== Directions ==
Quote everything in the FDA news article from "2019-07-04View: 1581" down to "board of directors.", word for word.
[[ Source document, beginning ]]
FDA’s generic approvals slow down; Apple launches blood glucose monitor sales in stores

FDA’s generic approvals slow down; Apple launches blood glucose monitor sales in stores

By Team PharmaCompass

2019-07-04View: 1581

FDA’s generic approvals slow down; Apple launches blood glucose monitor sales in stores

This week, Phispers brings you lots of news on the USFDA, whose manufacturing inspections got questioned by the House Committee on Energy and Commerce.

The agency also witnessed a sharp drop in approval of generic drugs in June.

FDA’s former commissioner, Scott Gottlieb, faced political backlash for joining Pfizer’s board of directors.

The agency posted the warning letter issued to Indian drugmaker Aurobindo Pharma.

It also sent out a warning letter to Bengaluru-headquartered Strides Pharma Science.

Meanwhile, Novartis and German chemical distributor Brenntag got involved in a controversy surrounding supply of ingredients to Syria that could have been used to make a chemical weapon.

Biosimilars continued to lose ground in the US, with their future looking uncertain in the world’s largest drug market. Apple launched its blood glucose monitor — One Drop — which is integrated with iPhone and Apple Watch.

And a new regulation — SPC waiver — came into force in the EU, which will benefit drugmakers there.

FDA’s manufacturing inspections questioned; generic approvals slow down

In the US, the House Committee on Energy and Commerce (E&C) sent a letter to acting FDA Commissioner Ned Sharpless last week questioning the agency’s work overseas. The congressmen also sent a letter to the US Government and Accountability Office (GAO) asking for a review of FDA’s drug inspection program.

“We remain concerned about whether FDA has the resources, policies, management practices, and authorities to oversee adequately foreign drug manufacturing,” E&C chairman Frank Pallone, ranking member Greg Walden and other congressmen wrote.

They were particularly concerned about the sartan recalls, and sought the most recent FDA data on inspections and unredacted Form 483s and other reports from facilities linked to those recalls.
[[ Source document, end ]]
[[ Information given, beginning ]]
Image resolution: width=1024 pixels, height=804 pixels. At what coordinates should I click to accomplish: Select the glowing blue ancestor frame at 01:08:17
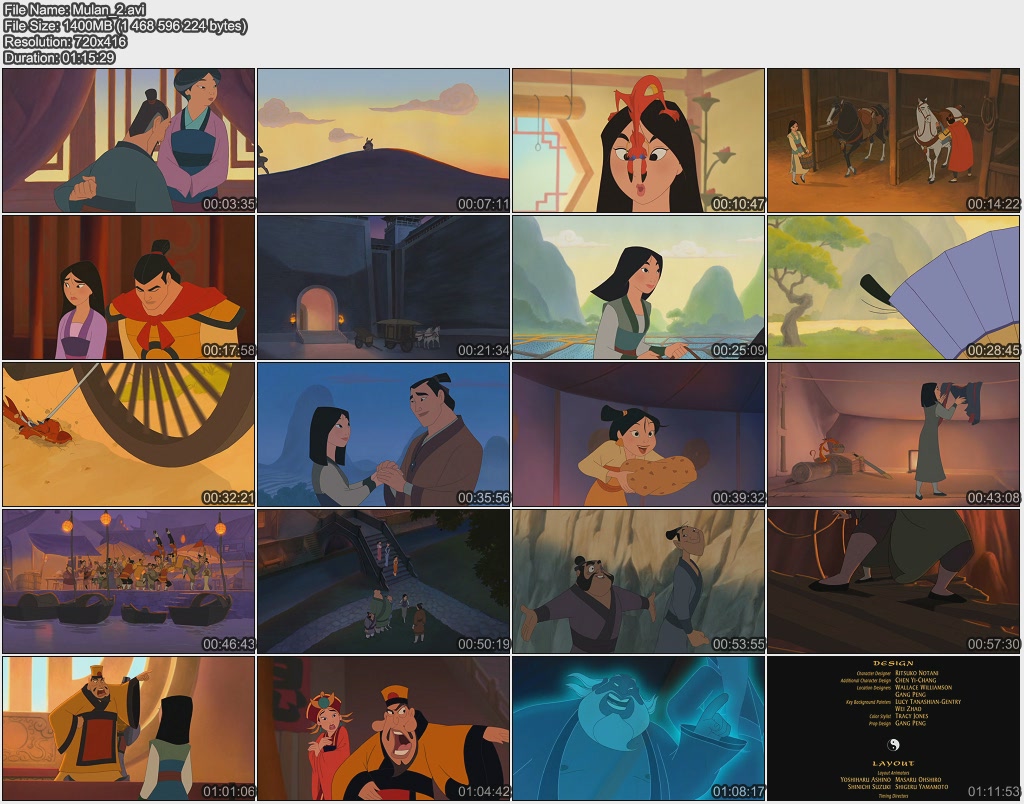[639, 728]
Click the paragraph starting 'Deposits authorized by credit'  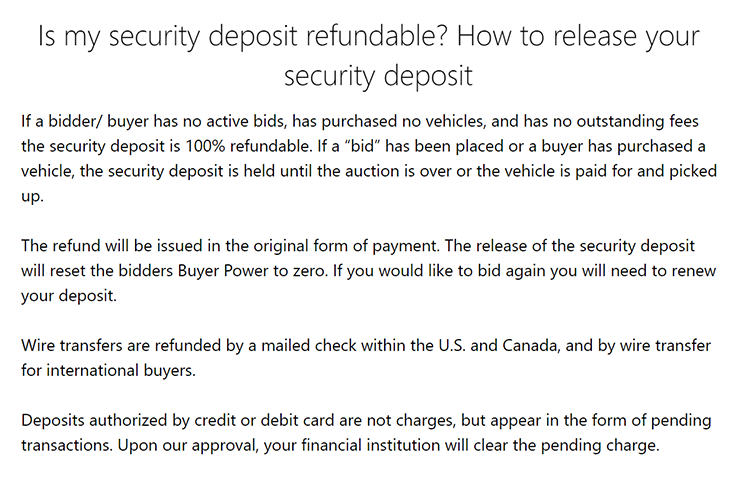pos(366,433)
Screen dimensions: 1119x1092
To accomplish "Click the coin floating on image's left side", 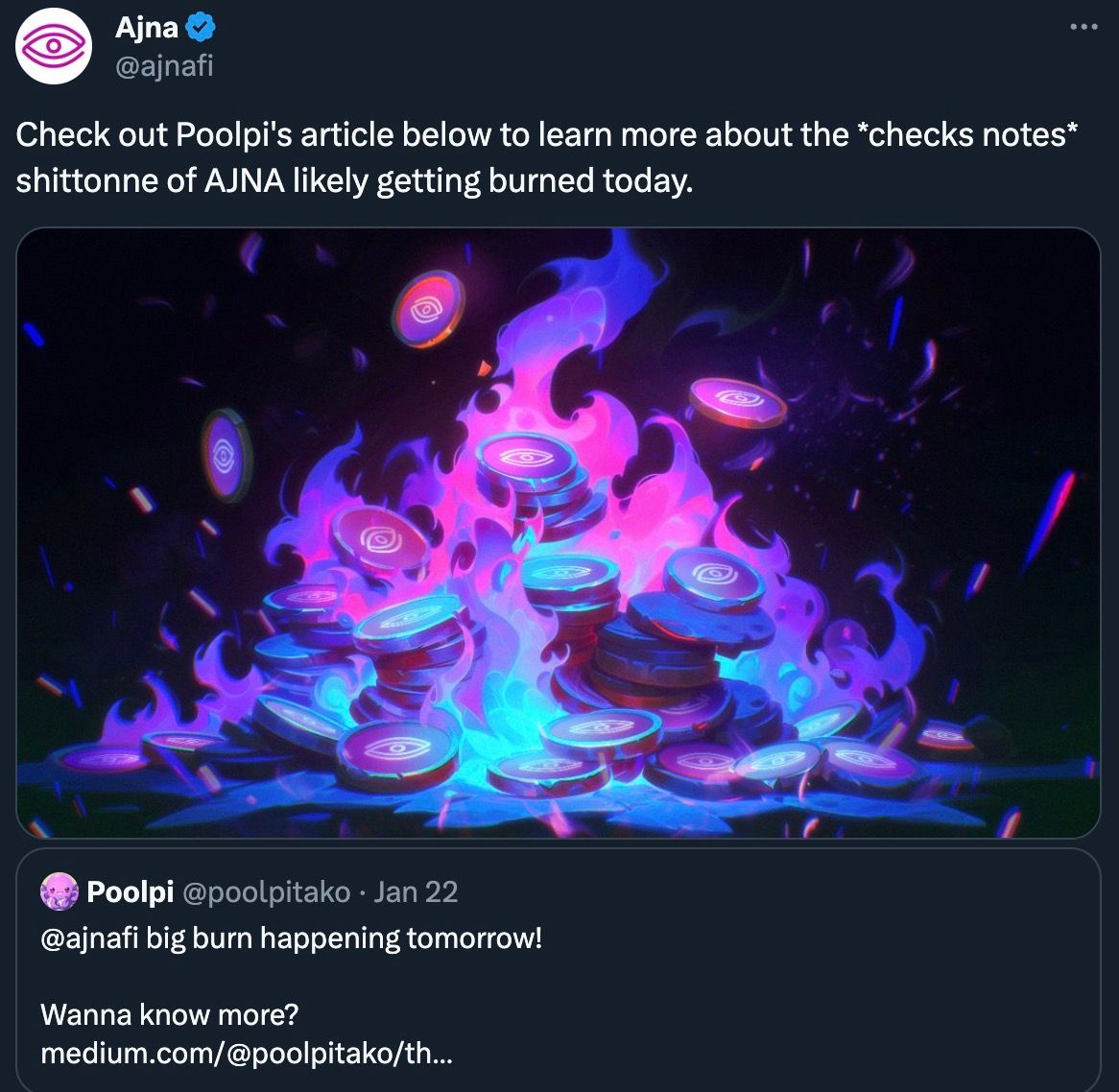I will coord(226,454).
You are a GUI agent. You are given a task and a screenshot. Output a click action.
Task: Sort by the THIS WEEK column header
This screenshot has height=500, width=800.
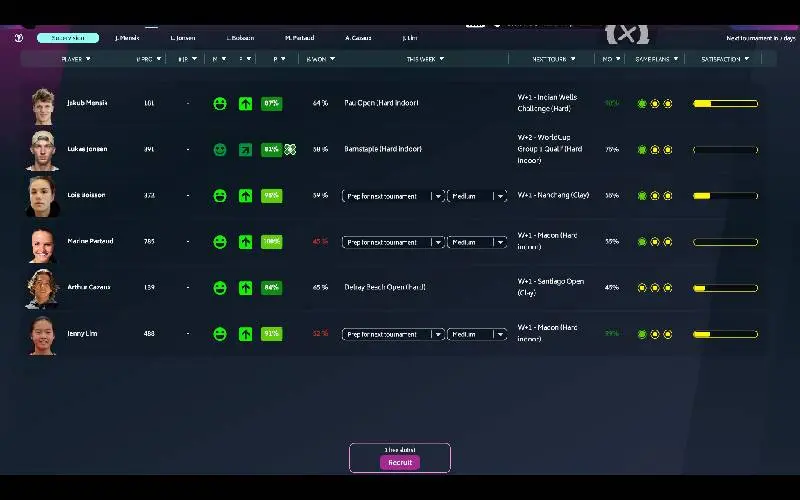pyautogui.click(x=425, y=59)
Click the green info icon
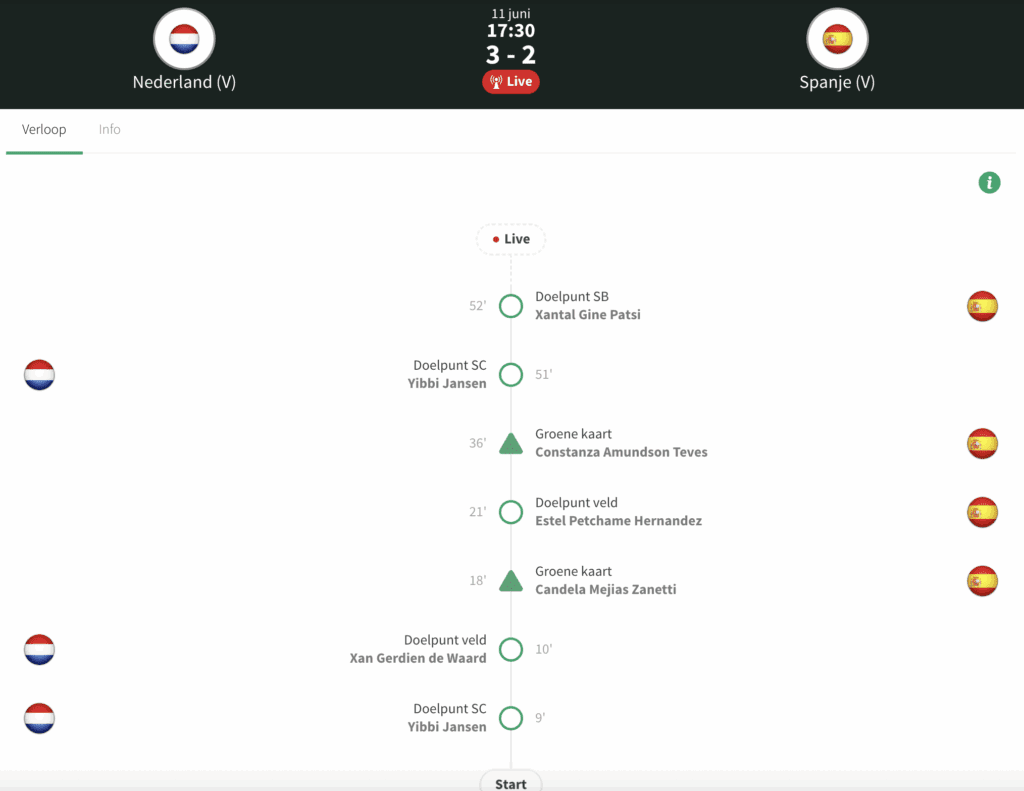 (989, 182)
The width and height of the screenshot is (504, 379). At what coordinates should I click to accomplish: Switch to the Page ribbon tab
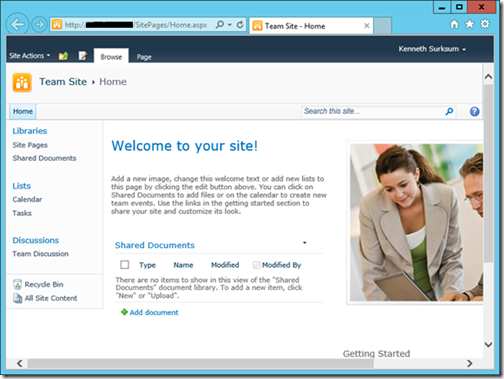(x=144, y=57)

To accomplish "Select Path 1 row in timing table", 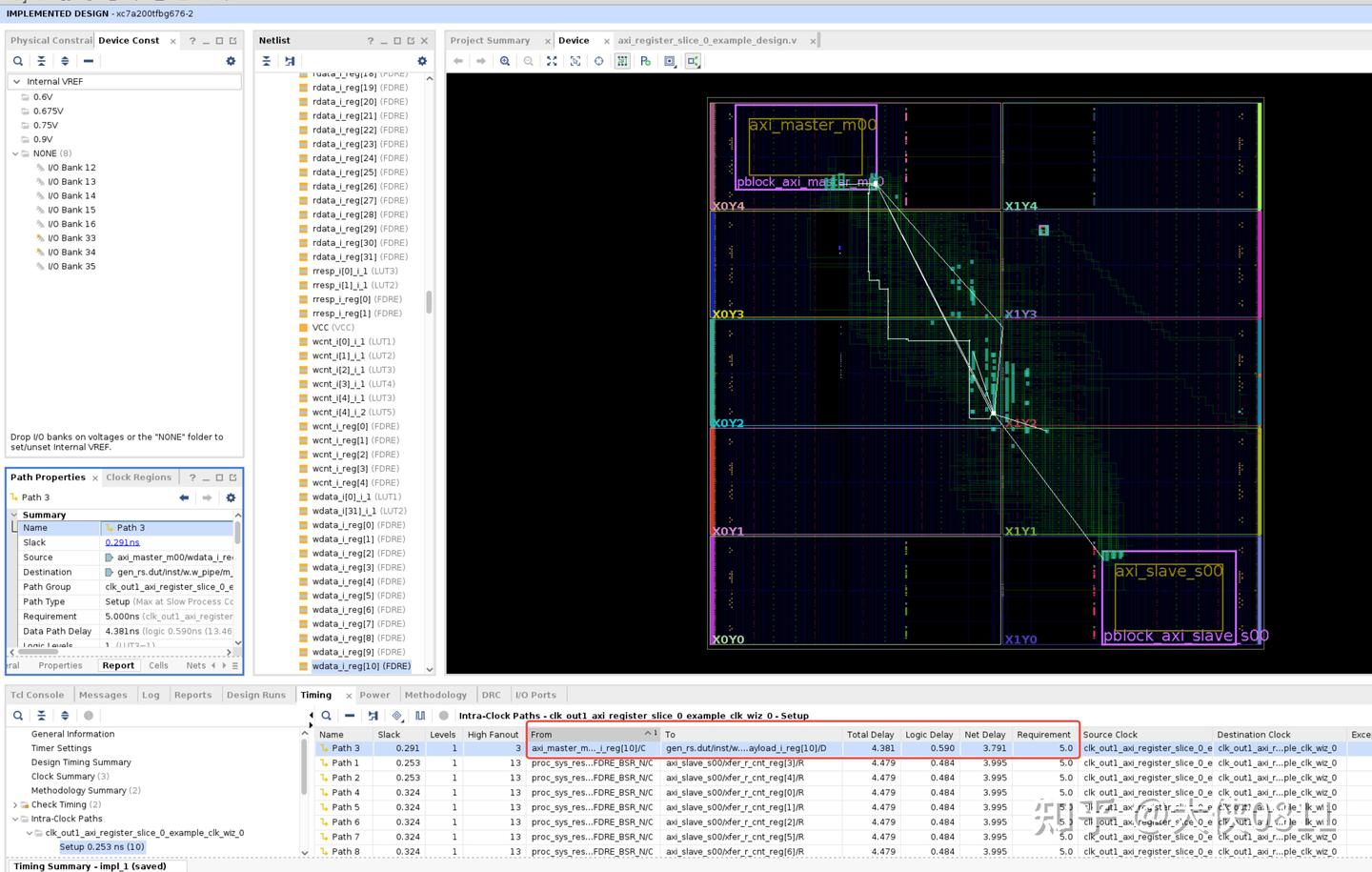I will click(x=345, y=763).
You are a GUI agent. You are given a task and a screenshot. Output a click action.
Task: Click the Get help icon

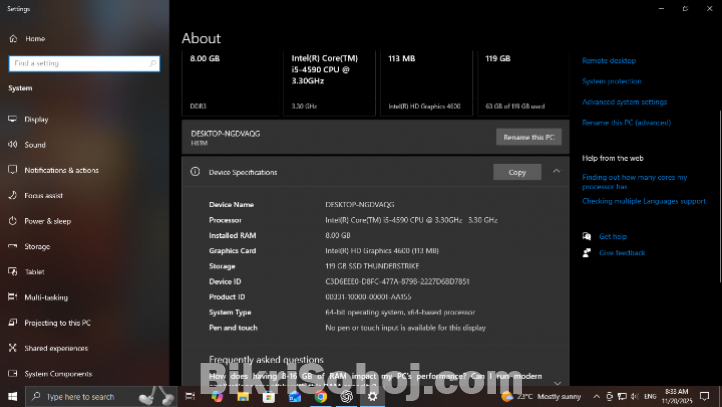[x=586, y=236]
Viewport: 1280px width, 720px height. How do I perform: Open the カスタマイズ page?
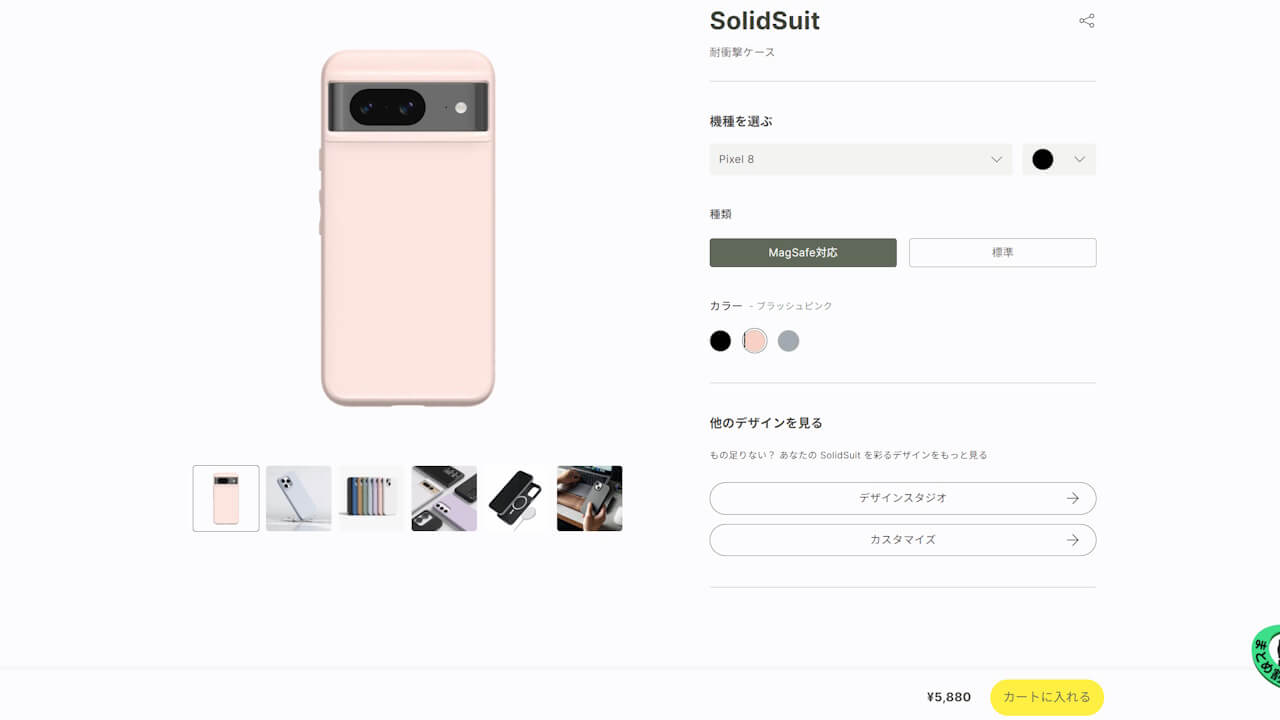[902, 540]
[[ Information given, end ]]
== Solution for this task ==
2019-07-04View: 1581

FDA’s generic approvals slow down; Apple launches blood glucose monitor sales in stores

This week, Phispers brings you lots of news on the USFDA, whose manufacturing inspections got questioned by the House Committee on Energy and Commerce.

The agency also witnessed a sharp drop in approval of generic drugs in June.

FDA’s former commissioner, Scott Gottlieb, faced political backlash for joining Pfizer’s board of directors.